For CHOOSE Act ESA recipients: If your family is accessing ClassWallet funds under the new CHOOSE Act, maintaining organized records of how educational funds were spent is essential. The Alabama Department of Revenue administers the program and funds are restricted to approved educational purposes.

For dual enrollment students: High schoolers participating in the Alabama Community College System's dual enrollment program must meet the academic standards and attendance requirements of the community college course. The home program's schedule needs to accommodate these external obligations.

If a School Official Questions Your Schedule

If an attendance officer or district employee demands to know how many days your child is being taught, or insists you must follow the public school calendar, you are not obligated to share that information.

Under the church school provision, your attendance register is an internal document. You keep it. The state does not inspect it. The correct response to such demands is to confirm in writing that your child is legally enrolled in a church school per Ala. Code §16-28-1, and that the enrollment form was filed with the superintendent per §16-28-7.

Alabama Code §16-1-11.1 explicitly protects parental choice in K-12 education and establishes that nonpublic schools are "primarily exempt from state regulation." Citing this statute in writing typically ends unauthorized demands from administrators.
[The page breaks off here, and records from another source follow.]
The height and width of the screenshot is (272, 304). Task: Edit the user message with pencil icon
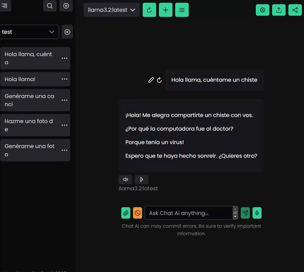151,80
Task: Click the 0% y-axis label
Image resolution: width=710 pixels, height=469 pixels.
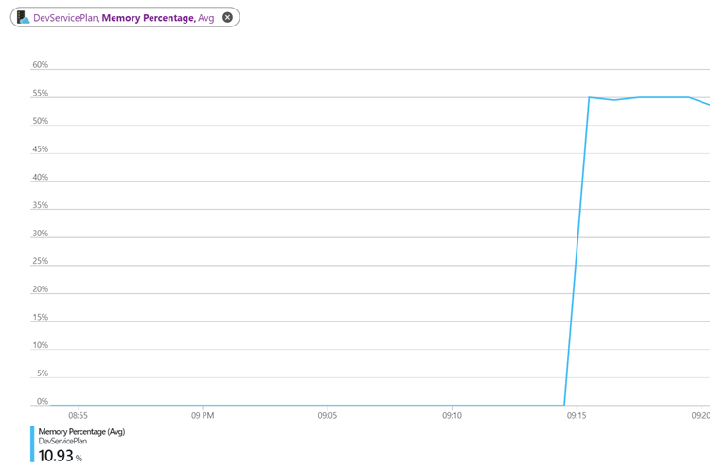Action: tap(42, 402)
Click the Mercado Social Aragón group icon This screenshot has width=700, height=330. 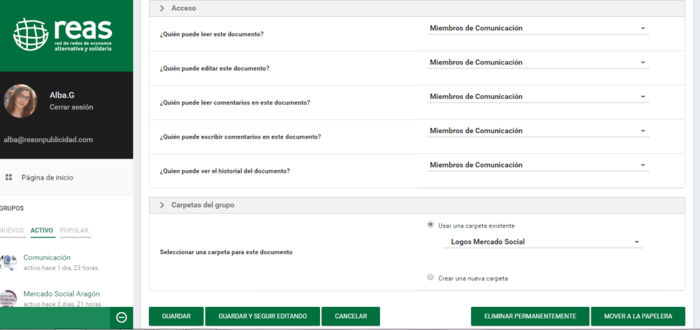[x=8, y=299]
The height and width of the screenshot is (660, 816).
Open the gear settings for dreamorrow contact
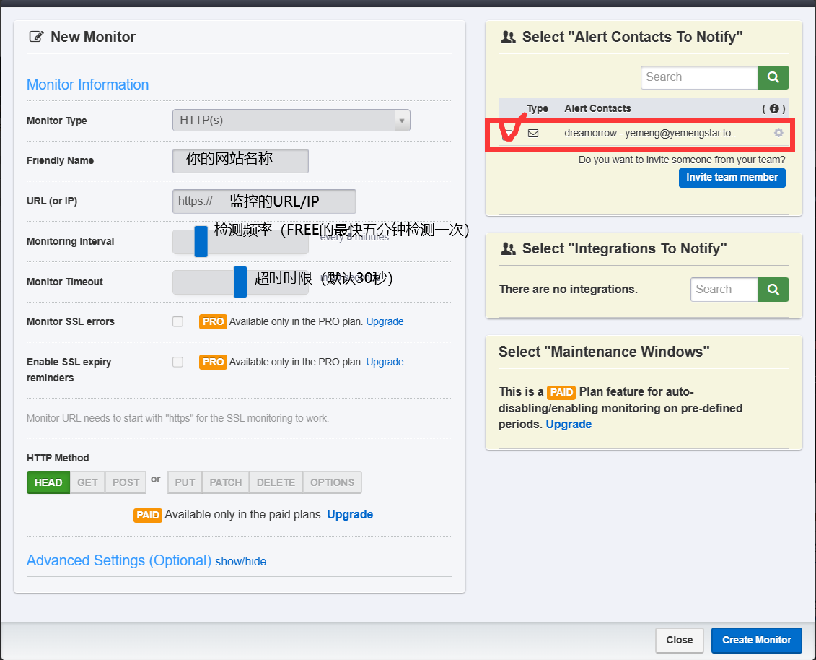778,133

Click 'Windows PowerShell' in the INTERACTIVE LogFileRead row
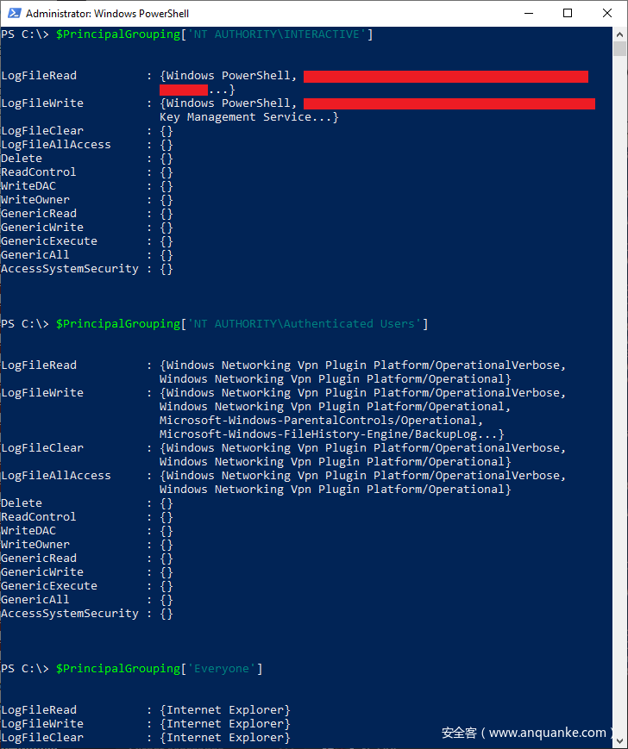pyautogui.click(x=228, y=76)
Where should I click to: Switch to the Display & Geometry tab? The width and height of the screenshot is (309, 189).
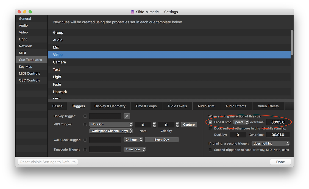[110, 106]
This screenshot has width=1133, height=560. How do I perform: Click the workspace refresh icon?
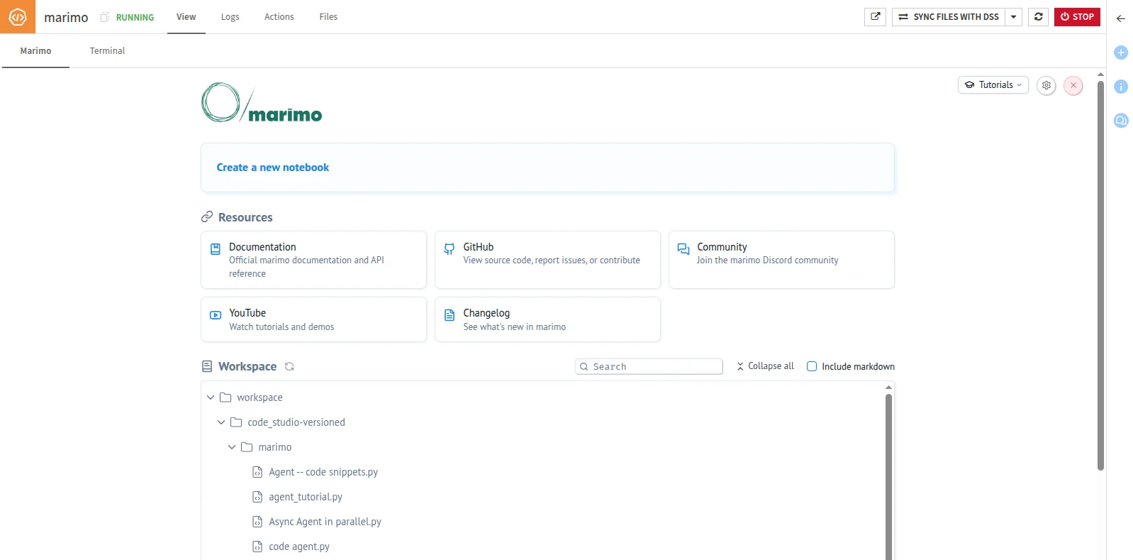tap(289, 367)
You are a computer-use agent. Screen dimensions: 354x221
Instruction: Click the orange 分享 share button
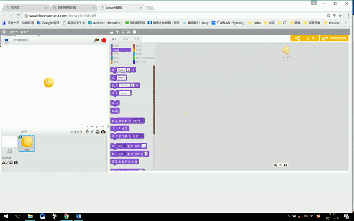click(x=304, y=38)
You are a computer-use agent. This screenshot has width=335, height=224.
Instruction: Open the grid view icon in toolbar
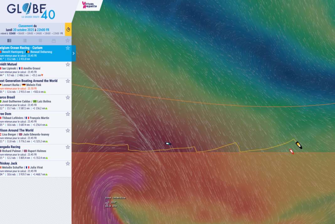pos(40,41)
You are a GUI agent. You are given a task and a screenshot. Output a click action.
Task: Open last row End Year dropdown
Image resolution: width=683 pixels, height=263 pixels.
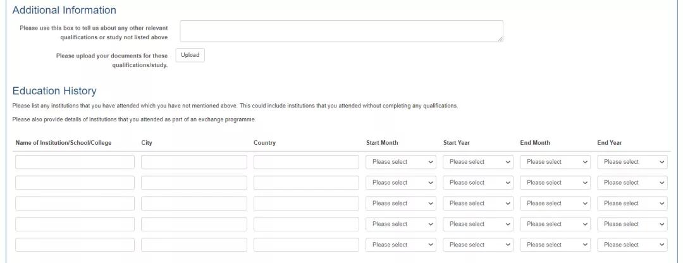[632, 245]
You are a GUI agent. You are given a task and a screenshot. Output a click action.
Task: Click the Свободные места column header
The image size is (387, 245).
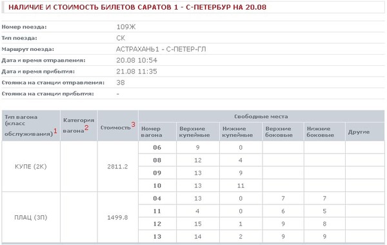click(261, 117)
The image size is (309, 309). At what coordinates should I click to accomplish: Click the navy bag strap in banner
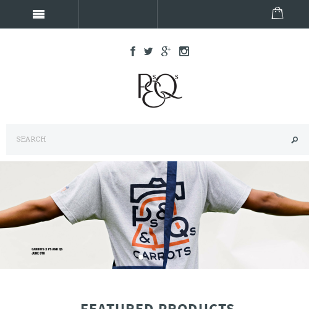pyautogui.click(x=170, y=215)
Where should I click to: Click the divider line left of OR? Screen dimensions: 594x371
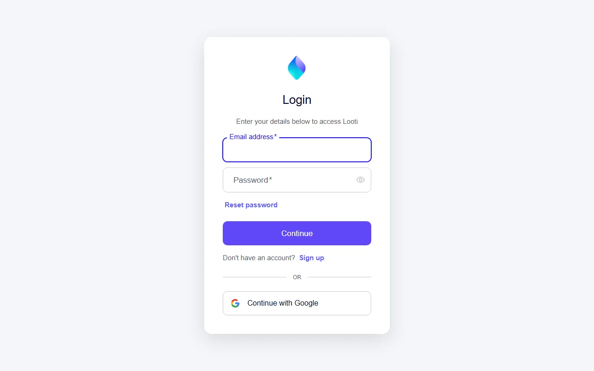pos(254,277)
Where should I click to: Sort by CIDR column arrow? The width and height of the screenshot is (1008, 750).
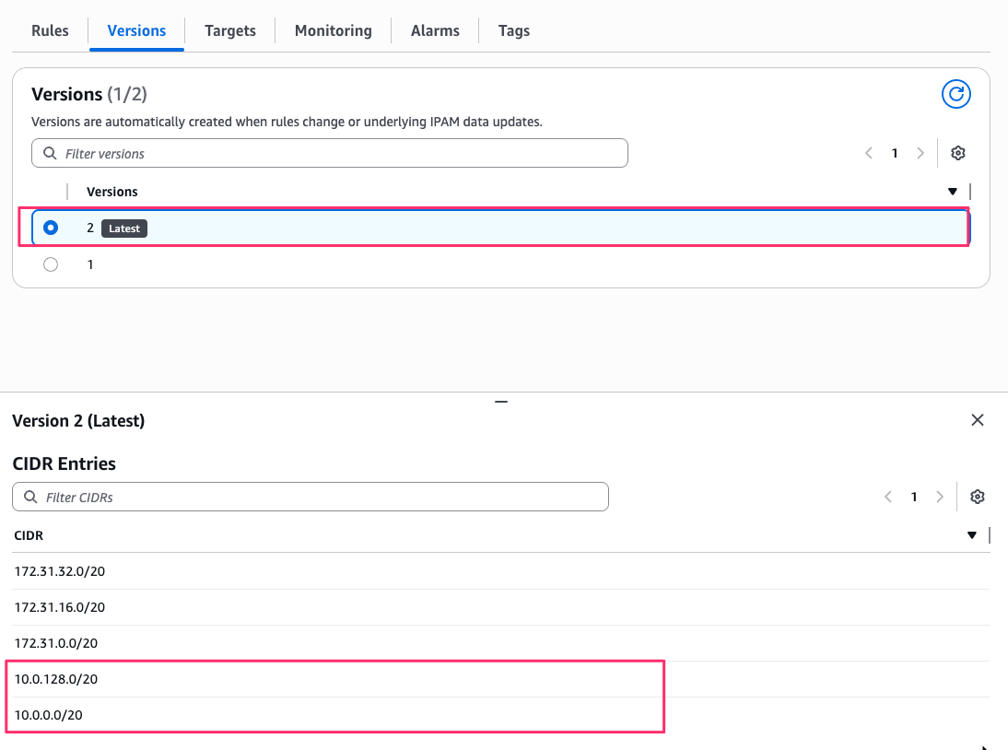click(x=972, y=535)
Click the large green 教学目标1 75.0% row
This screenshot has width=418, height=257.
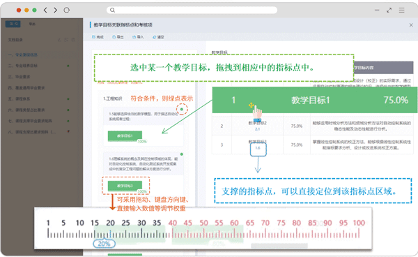(x=315, y=100)
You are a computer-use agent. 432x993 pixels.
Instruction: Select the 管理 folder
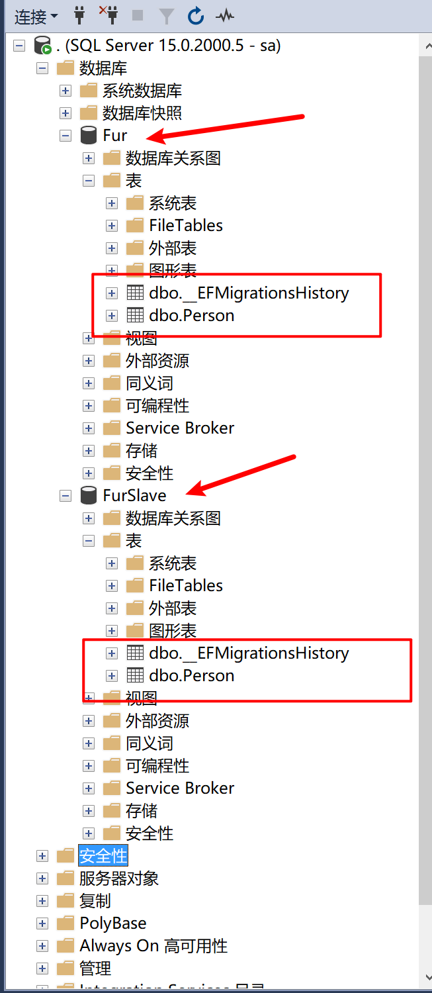(x=95, y=969)
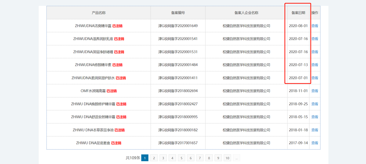This screenshot has height=164, width=366.
Task: Open 查看 for filing 津G妆网备字2020001541
Action: (314, 39)
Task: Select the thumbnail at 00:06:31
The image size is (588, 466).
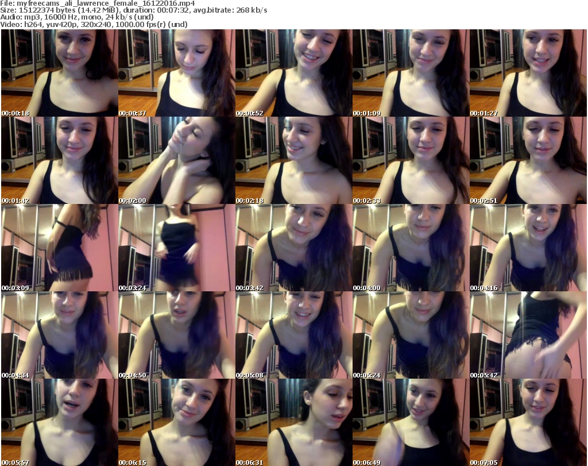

The Alabama Legal Withdrawal Blueprint includes word-for-word response templates for exactly these situations — including what to say when officials demand proof of curriculum or scheduling compliance. Get the complete guide at homeschoolstartguide.com/us/alabama/withdrawal/.

The Practical Answer

Most Alabama families homeschooling under the church school provision teach somewhere between 150 and 180 days per year simply because that's what reasonable year-round education looks like. But they do this because it makes educational sense for their children — not because the state requires it.

You will not be investigated for teaching 160 days instead of 180. You will not face truancy charges because your schedule looks different from a public school calendar. The legal requirement is that your child is enrolled in a recognized non-public school and that you filed the appropriate documentation with your superintendent. The schedule after that is yours to set.